Challenges to 6707A Penalties

Is IRS Section 6707A Fair?


Even the IRS personnel continue to question both the legality and the fairness of the IRS’s imposition of 6707A penalties. An IRS appeals officer in an email to a senior attorney within the IRS wrote that “…I am both an attorney and CPA and in my 29 years with the IRS I have never {before} worked a case or issue that left me questioning whether in good conscience I could uphold the Government’s position even though it is supported by the language of the law.” The Taxpayers Advocate, an office within the IRS, even went so far as to publicly assert that the 6707A should be modified as it “raises significant Constitutional concerns, including possible violations of the Eighth Amendment’s prohibition against excessive government fines, and due process protection.”


Senate bill 765, the bill sponsored by Senator Nelson, seeks to alleviate some of above cited concerns. Specifically, the bill makes three major changes to the current version of Code section 6707A. The bill would allow an IRS imposed 6707A penalty for nondisclosure of a listed transaction to be rescinded if a taxpayer’s failure to file was due to reasonable cause and not willful neglect. The bill would make a 6707A penalty proportional to an understatement of any tax due.


Accordingly, non-tax paying entities such as S corporations and limited liability companies would not be subject to a 6707A penalty (individuals, C corporations and certain trusts and estates would remain subject to the 6707A penalty).


There are a number of interesting points to note about this action:

1.     In the letter, the IRS acknowledges that, in certain cases, the penalty imposed by section 6707A for failure to report participation in a “listed transaction” is disproportionate to the tax benefits obtained by the transaction.

2.     In the letter, the IRS says that it is taking this action because Congress has indicated its intention to amend the Code to modify the penalty provision, so that the penalty for failure to disclose will be more in line with the tax benefits resulting from a listed transaction.

3.     The IRS will not suspend audits or collection efforts in appropriate cases.  It cannot suspend imposition of the penalty, because, at least with respect to listed transactions, it does not have the discretion to not impose the penalty.  It is simply suspending collection efforts in cases where the tax benefits are below the penalty threshold in order to give Congress time to amend the penalty provision, as Congress has indicated to the IRS it intends to do.  

4.         The legislation does not change the penalty provisions for material advisors.


This is taken directly from the IRS website:

“Congress has enacted a series of income tax laws designed to halt the growth of abusive tax avoidance transactions.
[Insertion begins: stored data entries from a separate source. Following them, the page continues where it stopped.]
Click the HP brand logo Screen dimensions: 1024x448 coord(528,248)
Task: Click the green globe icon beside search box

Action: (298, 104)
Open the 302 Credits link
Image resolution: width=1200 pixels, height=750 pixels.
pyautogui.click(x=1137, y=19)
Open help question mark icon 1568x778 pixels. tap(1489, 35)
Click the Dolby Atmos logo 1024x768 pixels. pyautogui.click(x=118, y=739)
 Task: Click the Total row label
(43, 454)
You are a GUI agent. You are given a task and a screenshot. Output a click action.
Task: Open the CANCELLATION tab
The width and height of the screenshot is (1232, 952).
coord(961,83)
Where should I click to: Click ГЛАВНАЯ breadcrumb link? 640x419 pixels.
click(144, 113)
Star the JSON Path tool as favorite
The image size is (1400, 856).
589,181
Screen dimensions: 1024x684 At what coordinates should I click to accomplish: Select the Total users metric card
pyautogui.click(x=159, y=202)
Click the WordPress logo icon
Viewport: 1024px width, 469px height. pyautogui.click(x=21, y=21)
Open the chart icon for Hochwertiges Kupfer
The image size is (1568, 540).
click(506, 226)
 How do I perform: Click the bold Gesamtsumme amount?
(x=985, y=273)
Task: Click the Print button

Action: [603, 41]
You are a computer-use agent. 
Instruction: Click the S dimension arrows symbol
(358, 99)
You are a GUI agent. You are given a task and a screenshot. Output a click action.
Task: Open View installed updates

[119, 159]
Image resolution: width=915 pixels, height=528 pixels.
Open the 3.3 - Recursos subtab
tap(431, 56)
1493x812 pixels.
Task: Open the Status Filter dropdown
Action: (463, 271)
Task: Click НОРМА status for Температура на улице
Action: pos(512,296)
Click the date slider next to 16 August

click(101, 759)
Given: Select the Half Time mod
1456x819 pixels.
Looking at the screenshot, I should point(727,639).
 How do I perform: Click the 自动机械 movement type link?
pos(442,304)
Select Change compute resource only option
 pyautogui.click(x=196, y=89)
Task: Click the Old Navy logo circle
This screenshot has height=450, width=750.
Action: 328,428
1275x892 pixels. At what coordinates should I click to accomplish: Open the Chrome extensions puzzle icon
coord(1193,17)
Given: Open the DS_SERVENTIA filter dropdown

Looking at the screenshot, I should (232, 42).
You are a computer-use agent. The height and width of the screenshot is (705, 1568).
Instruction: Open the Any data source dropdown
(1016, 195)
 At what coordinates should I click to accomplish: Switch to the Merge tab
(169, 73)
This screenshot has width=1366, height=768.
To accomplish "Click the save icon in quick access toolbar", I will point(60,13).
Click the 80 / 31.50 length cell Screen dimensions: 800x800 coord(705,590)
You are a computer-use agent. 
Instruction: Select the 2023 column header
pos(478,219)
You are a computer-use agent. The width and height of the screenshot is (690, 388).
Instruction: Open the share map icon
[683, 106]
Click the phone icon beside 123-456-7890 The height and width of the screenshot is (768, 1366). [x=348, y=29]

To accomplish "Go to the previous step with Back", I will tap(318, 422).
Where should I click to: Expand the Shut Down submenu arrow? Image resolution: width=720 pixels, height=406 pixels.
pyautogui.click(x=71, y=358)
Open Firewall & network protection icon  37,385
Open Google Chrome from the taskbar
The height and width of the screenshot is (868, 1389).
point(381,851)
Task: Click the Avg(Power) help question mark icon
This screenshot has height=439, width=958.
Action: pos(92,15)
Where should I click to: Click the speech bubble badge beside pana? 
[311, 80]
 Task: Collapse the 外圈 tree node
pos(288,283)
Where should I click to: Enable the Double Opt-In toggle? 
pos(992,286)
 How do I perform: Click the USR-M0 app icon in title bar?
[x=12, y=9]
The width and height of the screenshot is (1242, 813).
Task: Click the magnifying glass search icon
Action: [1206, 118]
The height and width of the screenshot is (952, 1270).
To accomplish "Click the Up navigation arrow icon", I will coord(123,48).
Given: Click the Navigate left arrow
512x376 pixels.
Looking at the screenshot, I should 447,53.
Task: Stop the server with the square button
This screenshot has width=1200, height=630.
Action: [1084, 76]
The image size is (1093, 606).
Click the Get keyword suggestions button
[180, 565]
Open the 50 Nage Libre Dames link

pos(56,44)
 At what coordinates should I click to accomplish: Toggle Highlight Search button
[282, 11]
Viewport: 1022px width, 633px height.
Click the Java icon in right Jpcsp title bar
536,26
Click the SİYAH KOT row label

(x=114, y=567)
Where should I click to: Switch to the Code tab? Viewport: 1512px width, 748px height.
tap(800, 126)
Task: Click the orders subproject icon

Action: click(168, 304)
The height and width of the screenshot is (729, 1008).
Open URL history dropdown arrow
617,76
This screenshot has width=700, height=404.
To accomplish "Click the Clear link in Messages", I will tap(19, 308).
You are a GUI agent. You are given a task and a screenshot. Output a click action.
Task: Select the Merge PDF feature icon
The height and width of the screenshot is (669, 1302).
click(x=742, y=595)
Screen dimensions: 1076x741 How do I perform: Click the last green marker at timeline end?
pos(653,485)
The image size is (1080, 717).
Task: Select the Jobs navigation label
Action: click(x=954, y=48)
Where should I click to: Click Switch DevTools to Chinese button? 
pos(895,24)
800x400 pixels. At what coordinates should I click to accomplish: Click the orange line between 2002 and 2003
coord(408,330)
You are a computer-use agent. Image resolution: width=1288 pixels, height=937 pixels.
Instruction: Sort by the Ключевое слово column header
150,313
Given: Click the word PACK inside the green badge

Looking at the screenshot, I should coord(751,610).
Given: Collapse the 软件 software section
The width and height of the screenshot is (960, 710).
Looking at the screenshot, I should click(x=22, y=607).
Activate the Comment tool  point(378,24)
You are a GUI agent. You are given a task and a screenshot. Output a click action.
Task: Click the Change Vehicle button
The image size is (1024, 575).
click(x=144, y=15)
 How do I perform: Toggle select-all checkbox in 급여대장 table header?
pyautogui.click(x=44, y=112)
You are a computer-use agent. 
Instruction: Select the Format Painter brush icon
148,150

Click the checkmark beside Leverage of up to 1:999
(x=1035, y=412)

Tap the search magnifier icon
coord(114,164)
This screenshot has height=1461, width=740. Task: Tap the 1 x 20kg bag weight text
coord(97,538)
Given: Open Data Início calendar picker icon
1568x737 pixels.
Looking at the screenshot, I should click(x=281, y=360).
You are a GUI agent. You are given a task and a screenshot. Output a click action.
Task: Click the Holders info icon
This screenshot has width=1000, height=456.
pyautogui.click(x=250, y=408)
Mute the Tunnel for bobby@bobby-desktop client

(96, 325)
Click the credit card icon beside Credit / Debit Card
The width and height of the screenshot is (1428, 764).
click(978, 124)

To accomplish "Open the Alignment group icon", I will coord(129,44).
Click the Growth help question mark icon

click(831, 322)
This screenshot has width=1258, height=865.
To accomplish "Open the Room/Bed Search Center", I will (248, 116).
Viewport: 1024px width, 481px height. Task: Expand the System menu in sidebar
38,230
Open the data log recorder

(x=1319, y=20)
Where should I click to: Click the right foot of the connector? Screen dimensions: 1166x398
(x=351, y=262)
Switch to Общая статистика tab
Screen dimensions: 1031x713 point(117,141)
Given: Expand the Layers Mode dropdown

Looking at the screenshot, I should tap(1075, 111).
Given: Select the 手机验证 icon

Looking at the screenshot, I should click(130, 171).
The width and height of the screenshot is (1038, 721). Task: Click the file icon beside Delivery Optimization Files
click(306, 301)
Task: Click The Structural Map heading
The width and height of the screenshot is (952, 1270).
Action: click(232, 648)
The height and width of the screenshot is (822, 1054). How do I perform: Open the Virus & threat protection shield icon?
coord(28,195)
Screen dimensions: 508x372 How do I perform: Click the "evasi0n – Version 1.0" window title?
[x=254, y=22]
These provisions include the disclosure of reportable transactions. Each taxpayer that has participated in a reportable transaction and that is required to file a tax return must disclose information for each reportable transaction in which the taxpayer participates. Use Form 8886 to disclose information for each reportable transaction in which participation has occurred. Generally, Form 8886 must be attached to the tax return for each tax year in which participation in a reportable transaction has occurred. If a transaction is identified as a listed transaction or transaction of interest after the filing of a tax return (including amended returns), the transaction must be disclosed either within 90 days of the transaction being identified as a listed transaction or a transaction of interest or with the next filed return, depending on which version of the regulations is applicable.”